What exactly is meant by "partial function" in functional programming?

Question

According to my understanding, partial functions are functions that we get by passing fewer parameters to a function than expected. For example, if this were directly valid in Python:

>>> def add(x,y):
...    return x+y
... 
>>> new_function = add(1)
>>> new_function(2)
3

In the snippet above, new_function is a partial function. However, according to the Haskell Wiki, the definition of partial function is

A partial function is a function that is not defined for all possible arguments of the specified type.

so, my question is: what exactly is meant by "partial function"?

Answer 1

You are here confusing two concepts. A partially applied function [haskell-wiki] with a partial function [haskell-wiki].

A partially applied function is:

Partial application in Haskell involves passing less than the full number of arguments to a function that takes multiple arguments.
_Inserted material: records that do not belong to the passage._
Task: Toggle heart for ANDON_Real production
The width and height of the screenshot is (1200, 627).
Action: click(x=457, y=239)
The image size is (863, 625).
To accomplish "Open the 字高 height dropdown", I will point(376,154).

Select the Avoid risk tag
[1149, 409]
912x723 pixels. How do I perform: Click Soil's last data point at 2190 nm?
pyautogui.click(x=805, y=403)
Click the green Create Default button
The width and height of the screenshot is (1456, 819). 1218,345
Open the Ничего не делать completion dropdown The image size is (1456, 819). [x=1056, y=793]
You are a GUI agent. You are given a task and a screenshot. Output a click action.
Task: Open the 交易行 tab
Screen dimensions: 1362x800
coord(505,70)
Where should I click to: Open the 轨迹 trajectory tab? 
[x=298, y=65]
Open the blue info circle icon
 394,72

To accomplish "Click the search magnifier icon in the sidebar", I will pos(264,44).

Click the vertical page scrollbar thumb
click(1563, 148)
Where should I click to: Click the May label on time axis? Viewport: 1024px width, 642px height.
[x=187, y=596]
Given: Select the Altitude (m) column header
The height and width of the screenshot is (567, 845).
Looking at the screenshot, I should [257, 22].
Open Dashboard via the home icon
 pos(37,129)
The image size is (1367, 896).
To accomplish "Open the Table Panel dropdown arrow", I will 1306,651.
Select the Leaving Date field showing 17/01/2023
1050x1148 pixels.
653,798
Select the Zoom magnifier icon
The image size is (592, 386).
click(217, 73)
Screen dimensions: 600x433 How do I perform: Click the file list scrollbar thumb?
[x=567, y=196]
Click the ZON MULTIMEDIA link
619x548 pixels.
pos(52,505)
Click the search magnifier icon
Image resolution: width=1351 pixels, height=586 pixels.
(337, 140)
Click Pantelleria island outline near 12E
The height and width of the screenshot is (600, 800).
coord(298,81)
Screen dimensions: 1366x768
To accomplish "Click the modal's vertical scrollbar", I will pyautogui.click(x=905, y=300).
whereas a partial function indeed is a non-total function:

A partial function is a function that is not defined for all possible arguments of the specified type.

Answer 2

A partial function (both in the context of functional programming and mathematics) is exactly what the wiki says: a function not defined for all of its possible arguments. In the context of programming, we usually interpret "not defined" as one of several things, including undefined behaviour, exceptions or non-termination.

An example of a partial function would be integer division, which is not defined if the divisor is 0 (in Haskell it will throw an error).

in above snippet new_function is partial function.

That code would simply cause an error in Python, but if it worked as you intended, it would be a total (meaning not partial) function.

As commentors already pointed out, you're most likely thinking of the fact that it'd be a partially applied function.

Answer 3

The answers explain all, I will just add one example in each language:

def add(x,y):
    return x+y

f = add(1)
print(f(3))

    f = add(1)
TypeError: add() missing 1 required positional argument: 'y'

this is neither a partial function nor a curried function, this is only a function that you didn't gave all its arguments.

A curried function in python should be like this:

partialAdd= lambda x: lambda y: x + y

plusOne = partialAdd(1)
print(plusOne(3))

4

and in haskell:

plus :: Int -> Int -> Int
plus x y = x + y

plusOne = plus 1

plusOne 4

5

A partial function in python:

def first(ls):
    return ls[0]

print(first([2,4,5]))
print(first([]))

output

2

print(first([]))
  File "main.py", line 2, in first
    return ls[0]
IndexError: list index out of range

And in Haskell, as your link showed up:

head [1,2,3]
3

head []
*** Exception: Prelude.head: empty list

So what is a total function?

Well, basically the opposite: this is a function that will work for any input of that type. Here is an example in python:

def addElem(xs, x):
  xs.append(x)
  return xs

and this works even for infinite lists, if you use a little trick:

def infiniList():
    count = 0
    ls = []
    while True:
        yield ls
        count += 1
        ls.append(count)

ls = infiniList()
for i in range(5):
  rs = next(ls)

print(rs, addElem(rs,5))

[1, 2, 3, 4, 5] [1, 2, 3, 4, 5]

And the equivalent in Haskell:

addElem :: a -> [a] -> [a]
addElem x xs = x : xs

addElem 3 (take 10 [1..])
=> [3,1,2,3,4,5,6,7,8,9,10]

Here the functions don't hang forever. The concept is the same: for every list the function will work.